Pixel coordinate grounding data
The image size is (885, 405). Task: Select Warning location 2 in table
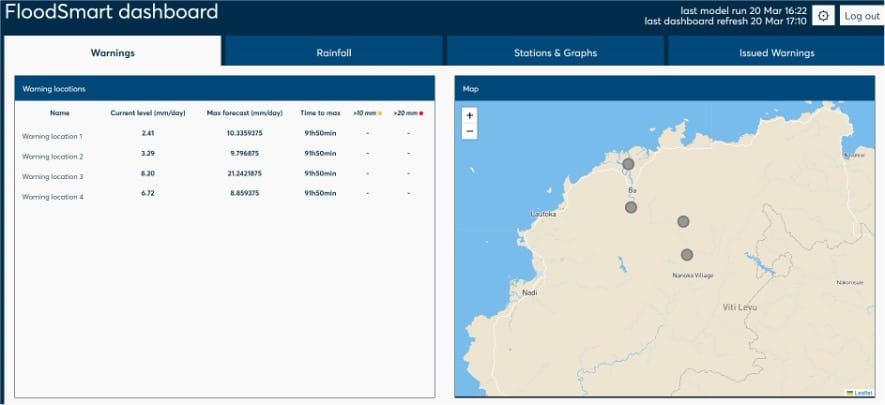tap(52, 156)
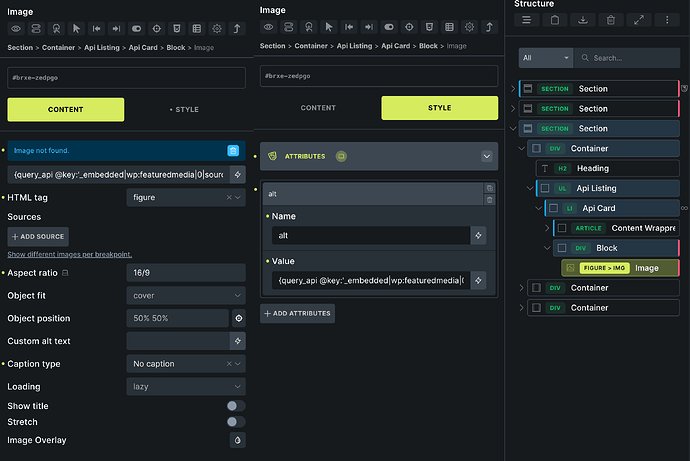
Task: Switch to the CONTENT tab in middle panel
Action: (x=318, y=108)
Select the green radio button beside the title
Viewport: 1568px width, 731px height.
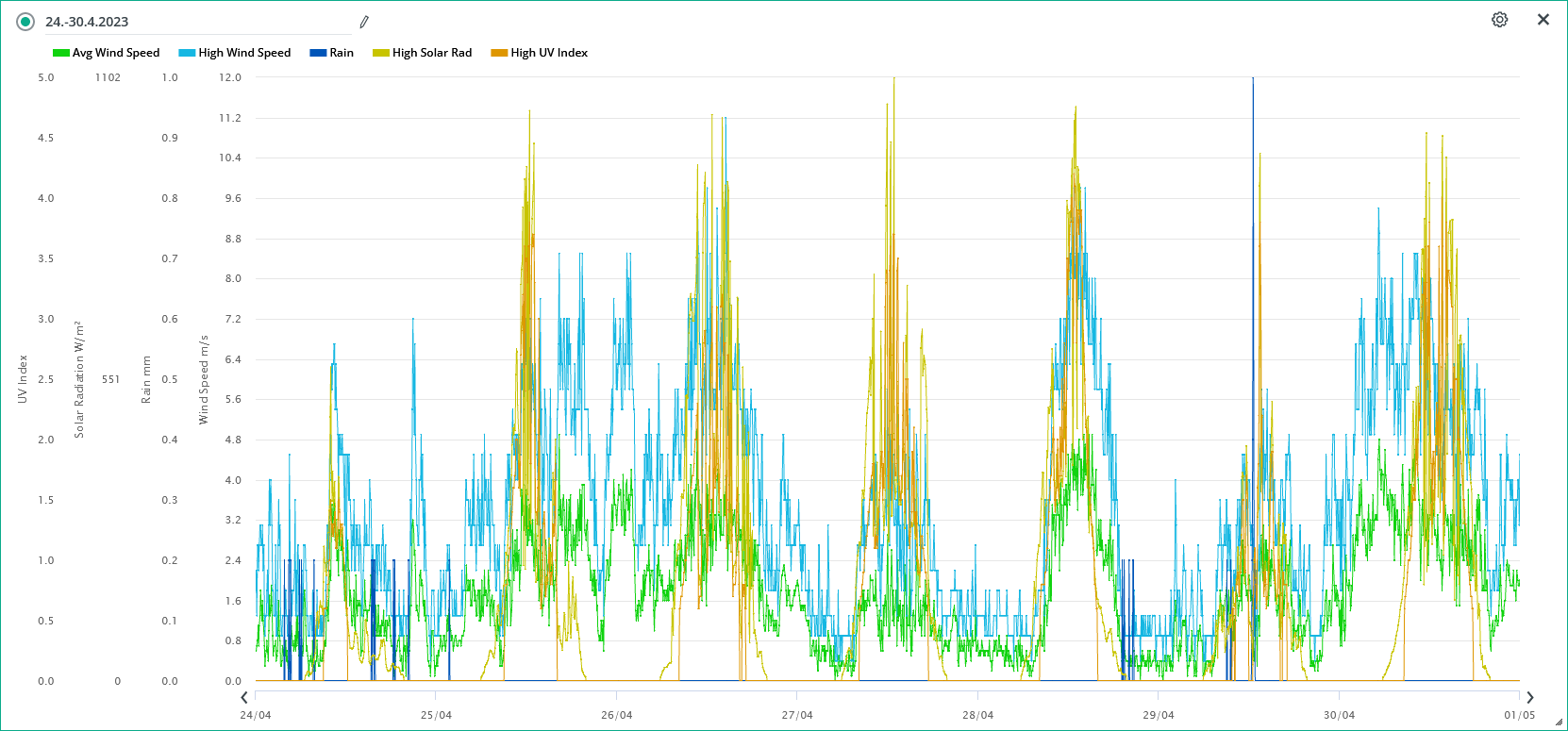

[Task prompt]: Return the data word for word without its pictures.

[Task result]:
The image size is (885, 405). Task: Select Warning location 2 in table
tap(52, 156)
Task: Switch to the CONTENT tab in middle panel
Action: (x=318, y=108)
Select the green radio button beside the title
Viewport: 1568px width, 731px height.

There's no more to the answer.